• _Input data_:
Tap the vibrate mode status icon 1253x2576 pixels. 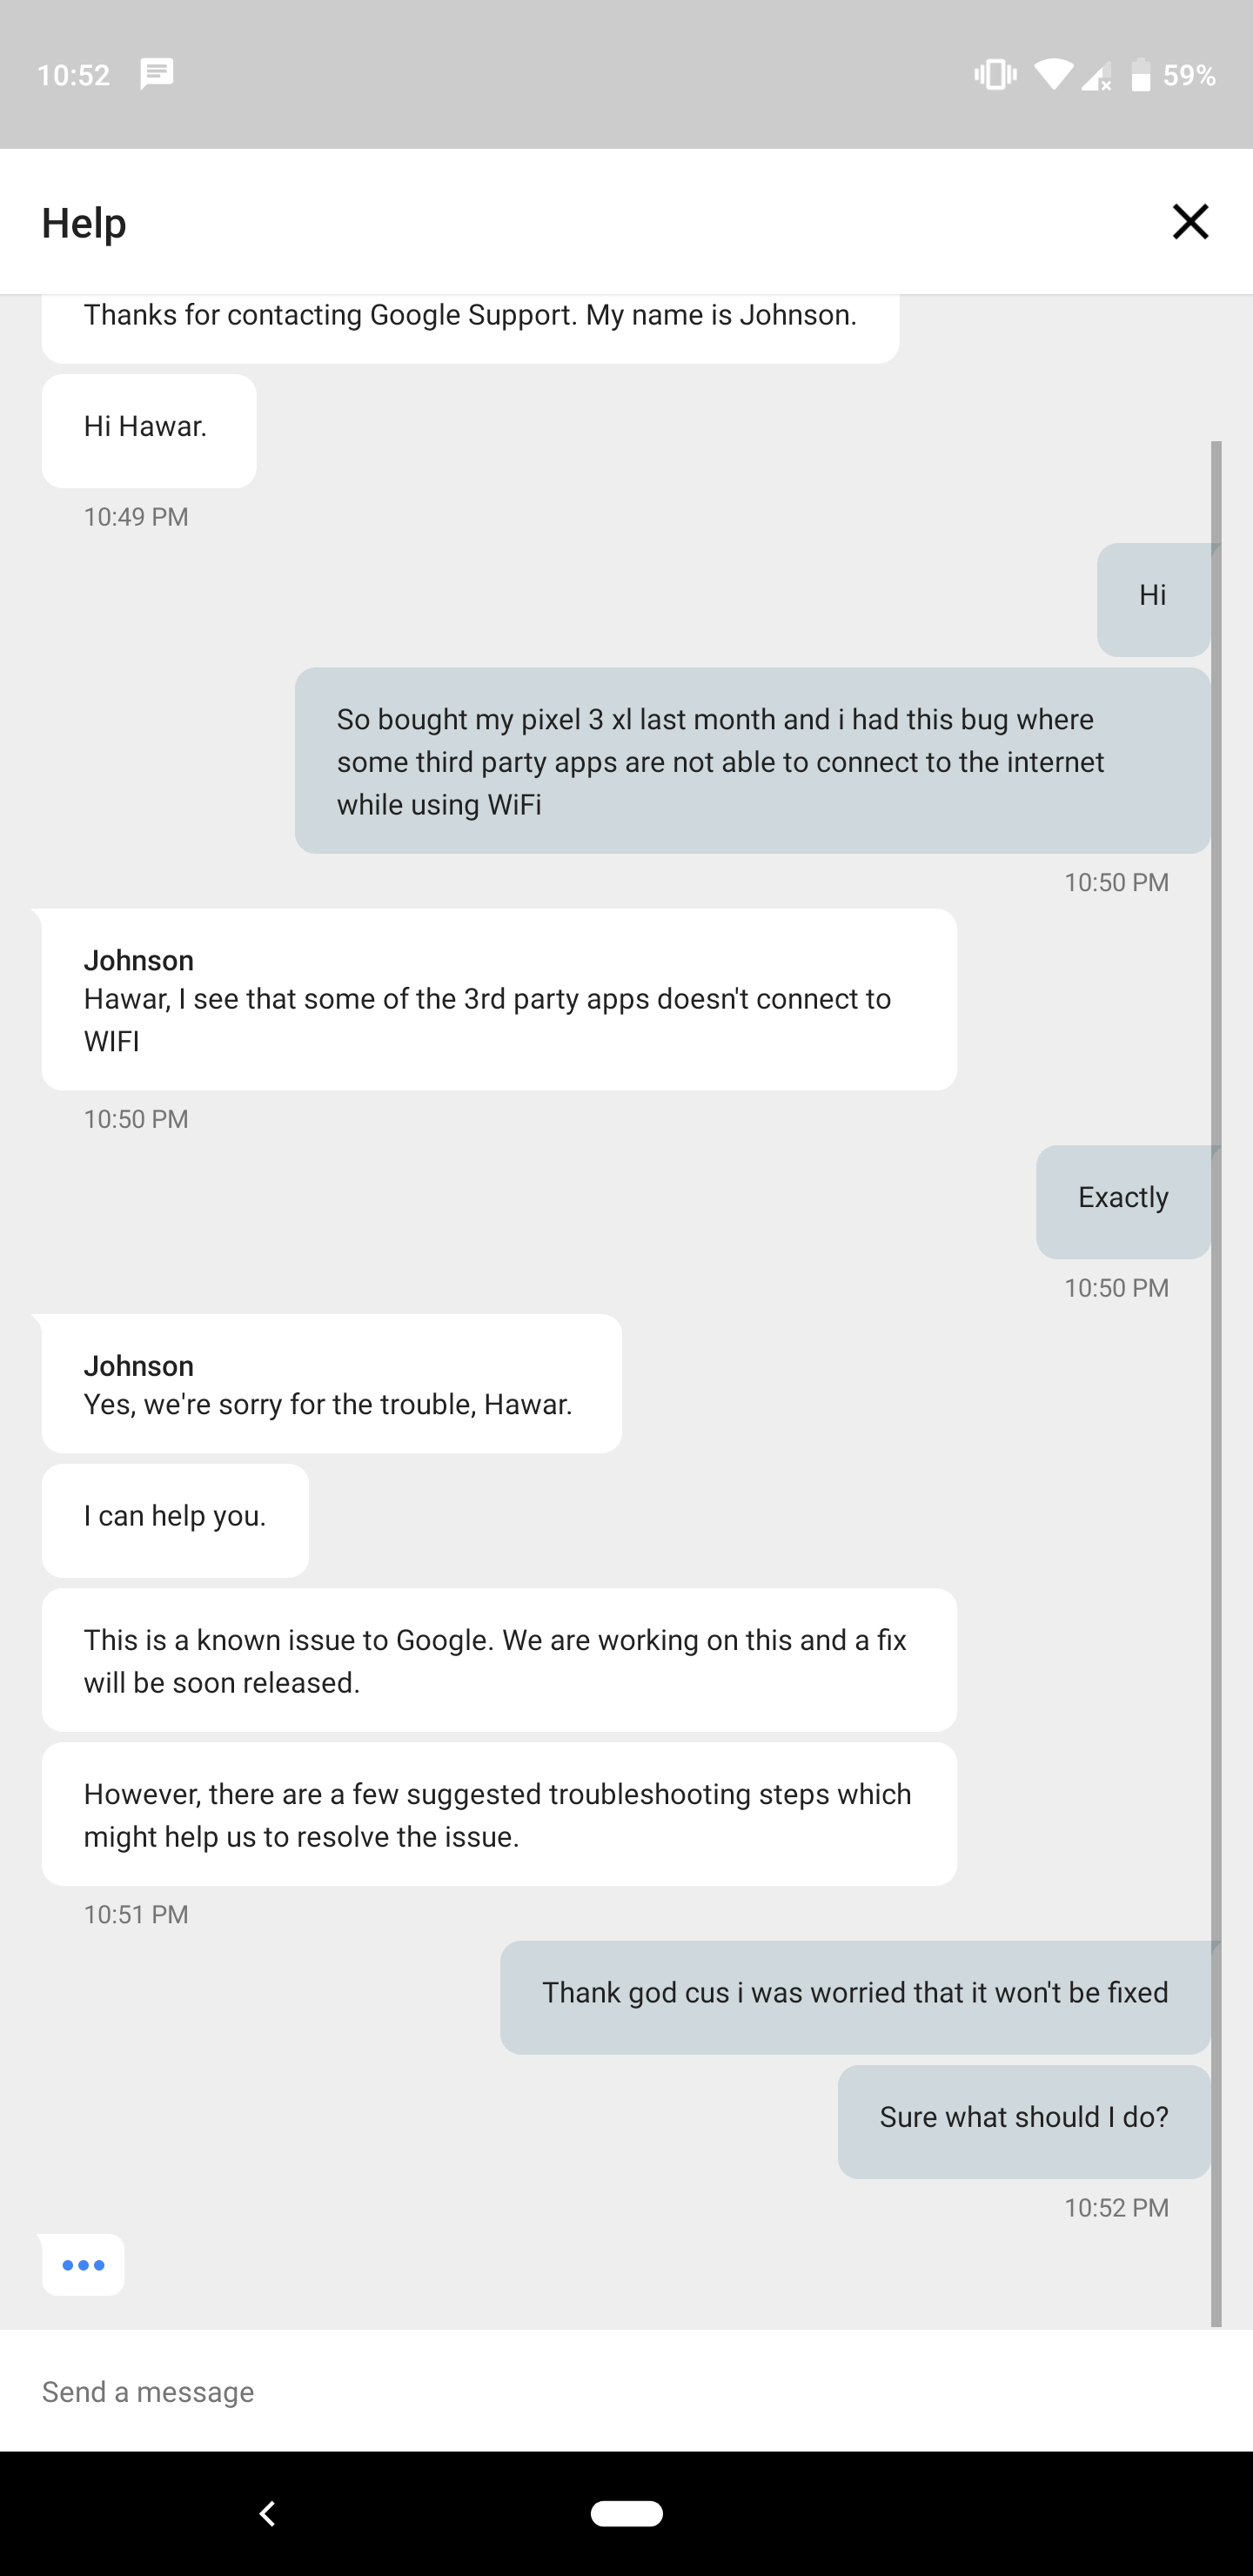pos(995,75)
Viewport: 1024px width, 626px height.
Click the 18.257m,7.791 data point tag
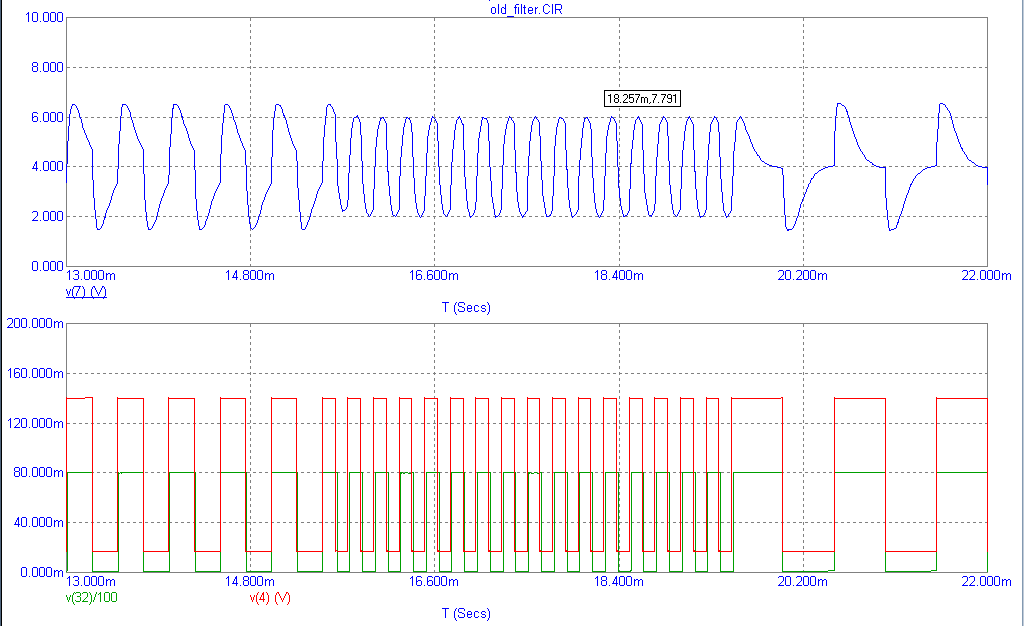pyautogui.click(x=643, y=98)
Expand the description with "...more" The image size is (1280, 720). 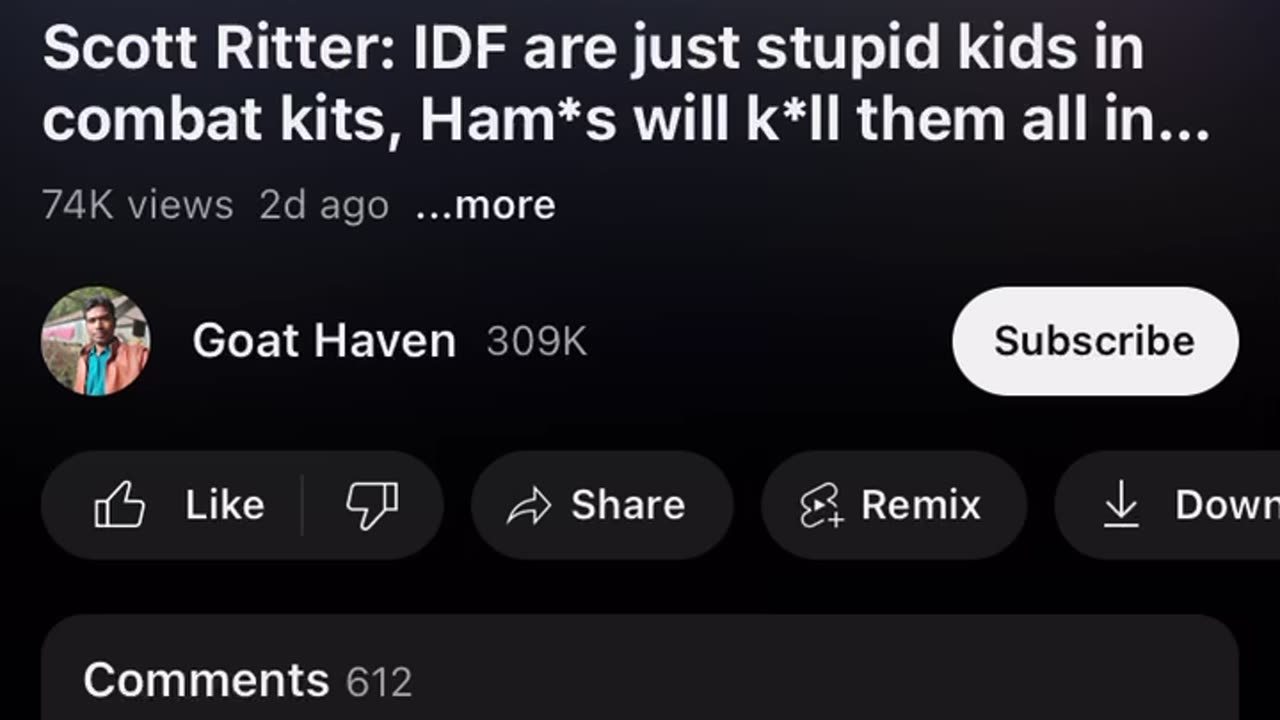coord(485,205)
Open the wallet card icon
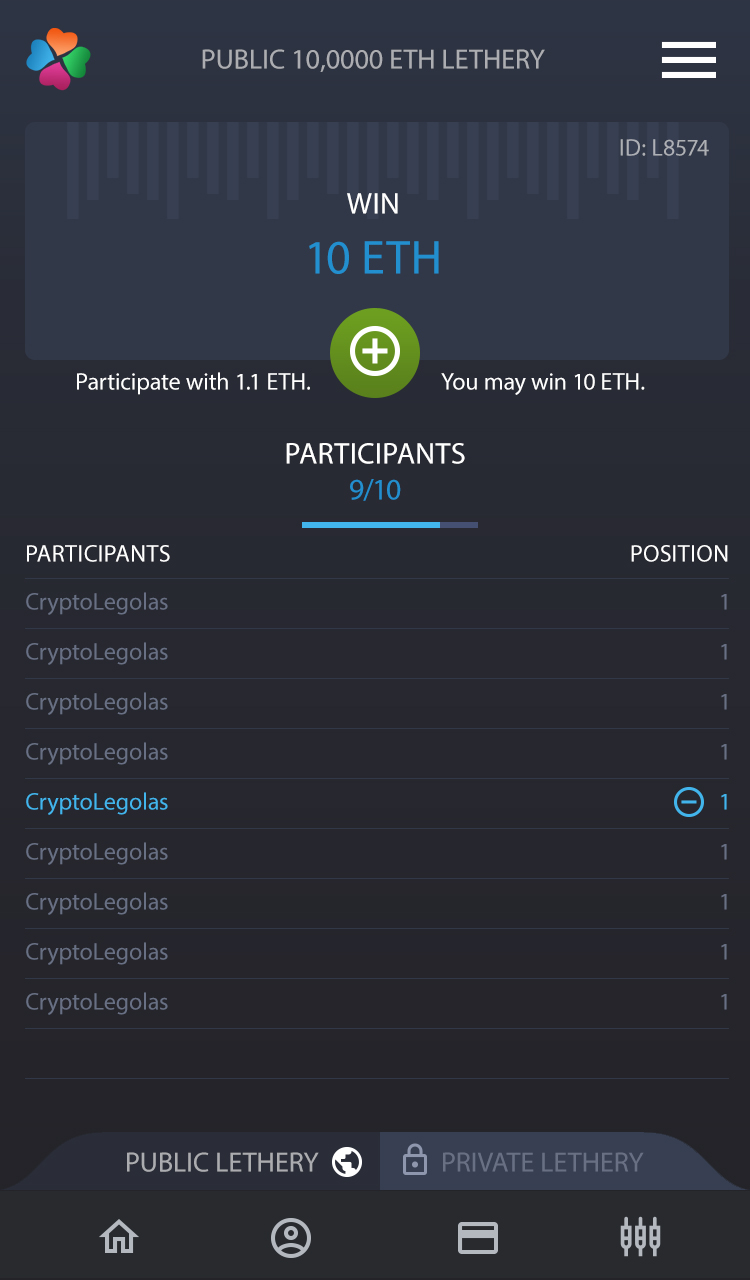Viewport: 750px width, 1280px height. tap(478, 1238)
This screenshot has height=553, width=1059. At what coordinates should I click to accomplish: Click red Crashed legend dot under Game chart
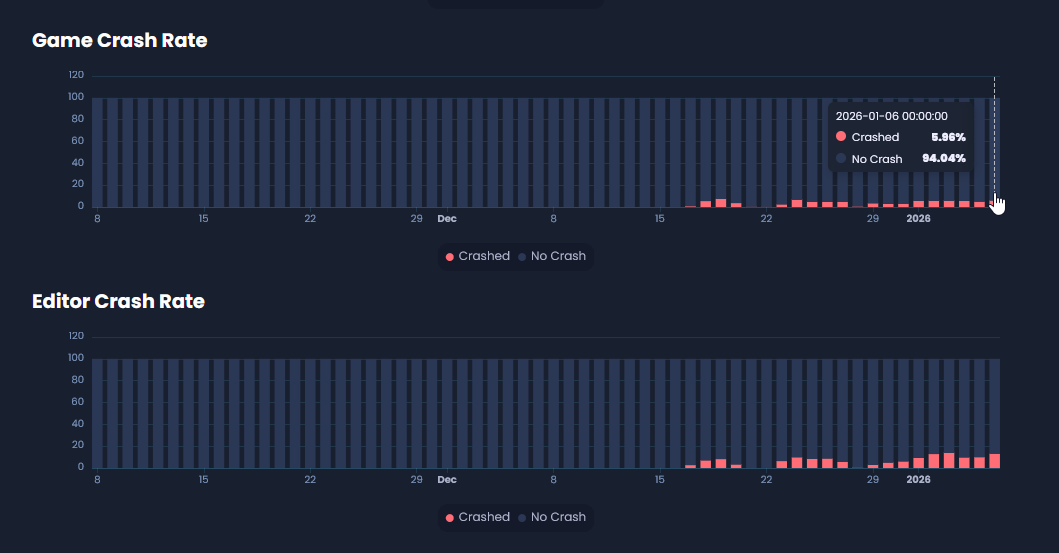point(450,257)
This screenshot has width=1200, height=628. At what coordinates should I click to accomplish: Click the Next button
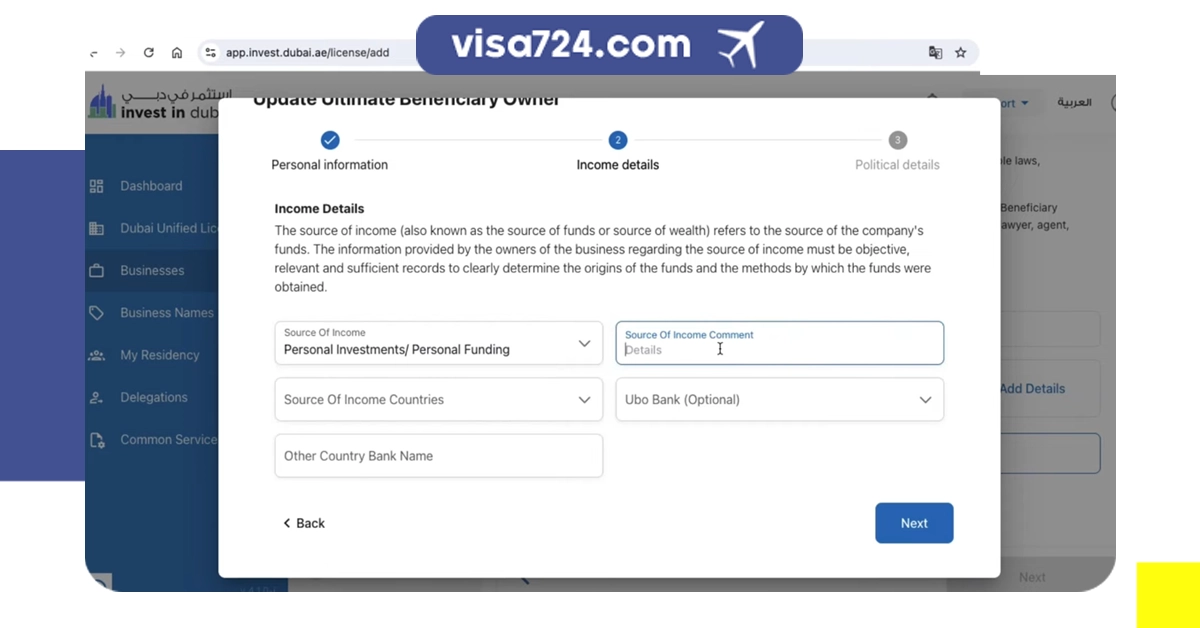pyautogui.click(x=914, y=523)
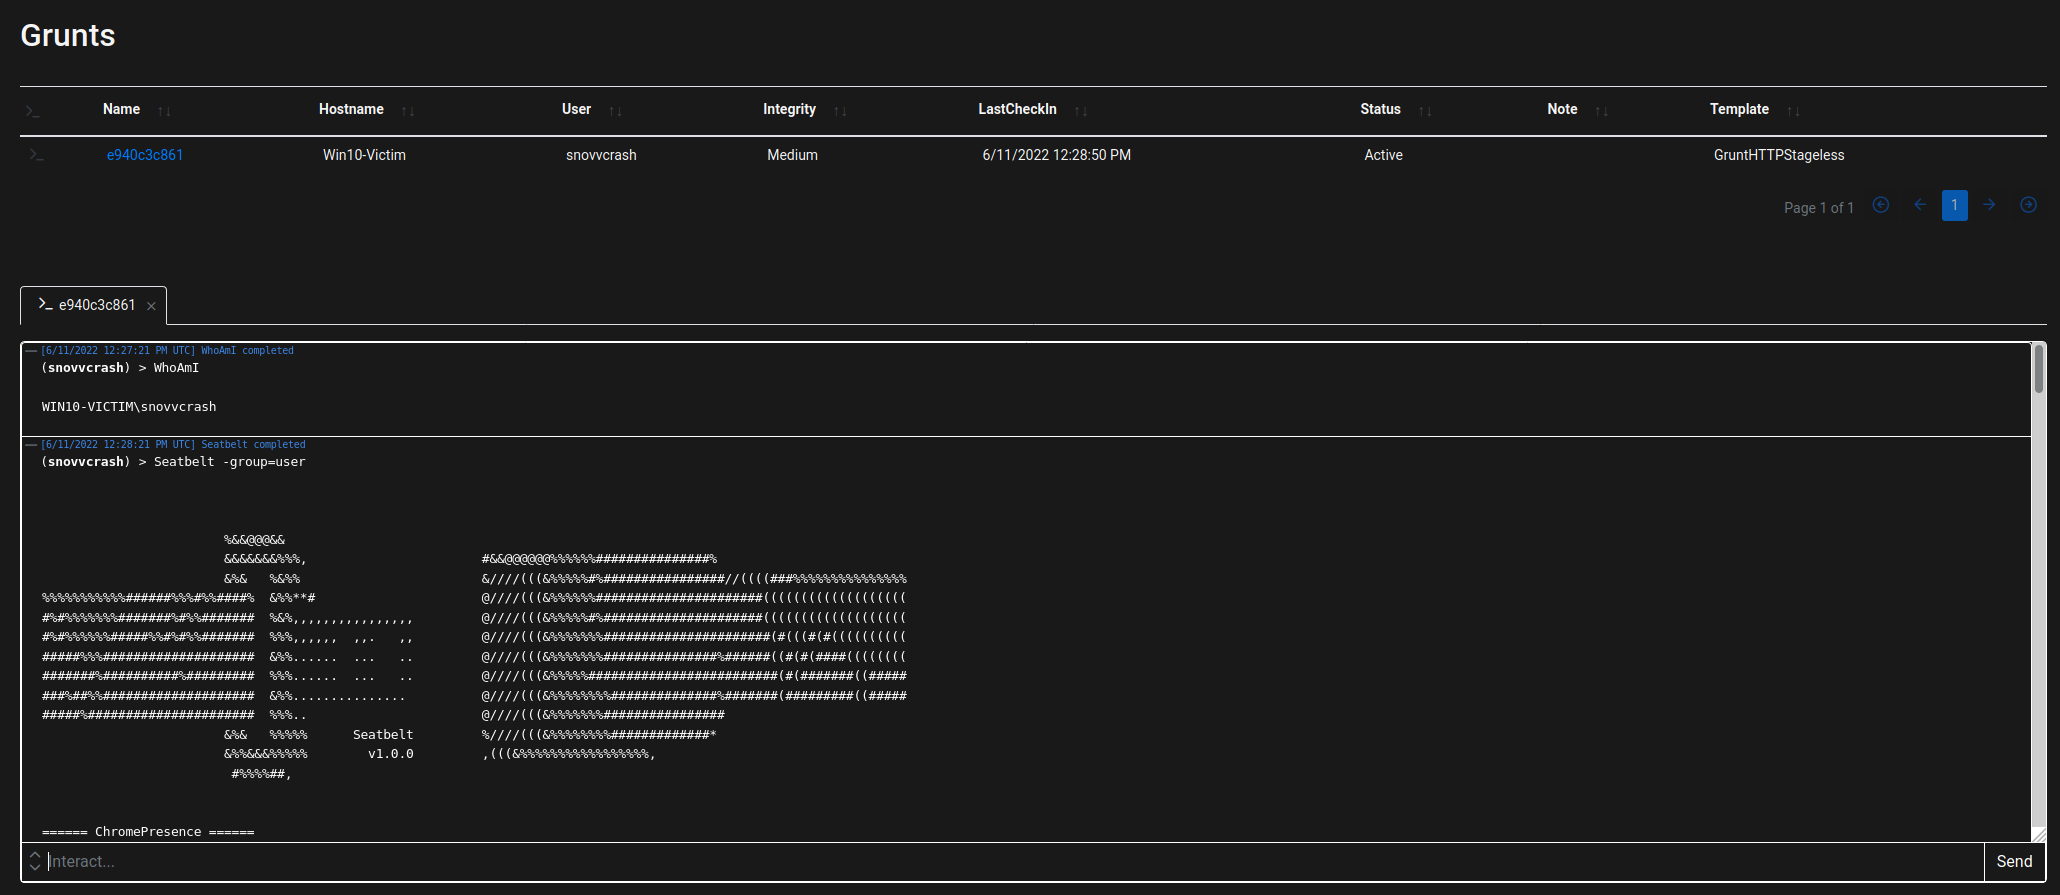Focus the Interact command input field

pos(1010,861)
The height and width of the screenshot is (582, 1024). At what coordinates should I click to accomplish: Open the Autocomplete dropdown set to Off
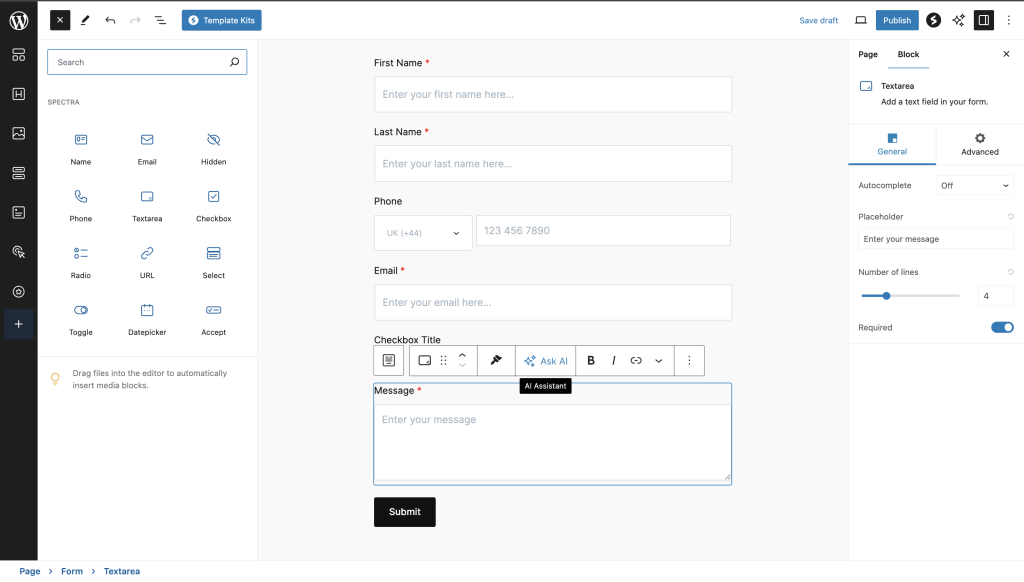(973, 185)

• _What the task asks_: Nothing but the lines from the one containing "This screenshot has width=1200, height=628." through the last line of the listing should be copied, each word for word and without pictures.

• _Exercise result_:
This screenshot has width=1200, height=628. At what coordinates should I click to accomplish: Click the Next button
pyautogui.click(x=914, y=523)
Focus the Interact command input field

pos(1010,861)
The height and width of the screenshot is (582, 1024). At what coordinates should I click to accomplish: Open the Autocomplete dropdown set to Off
(973, 185)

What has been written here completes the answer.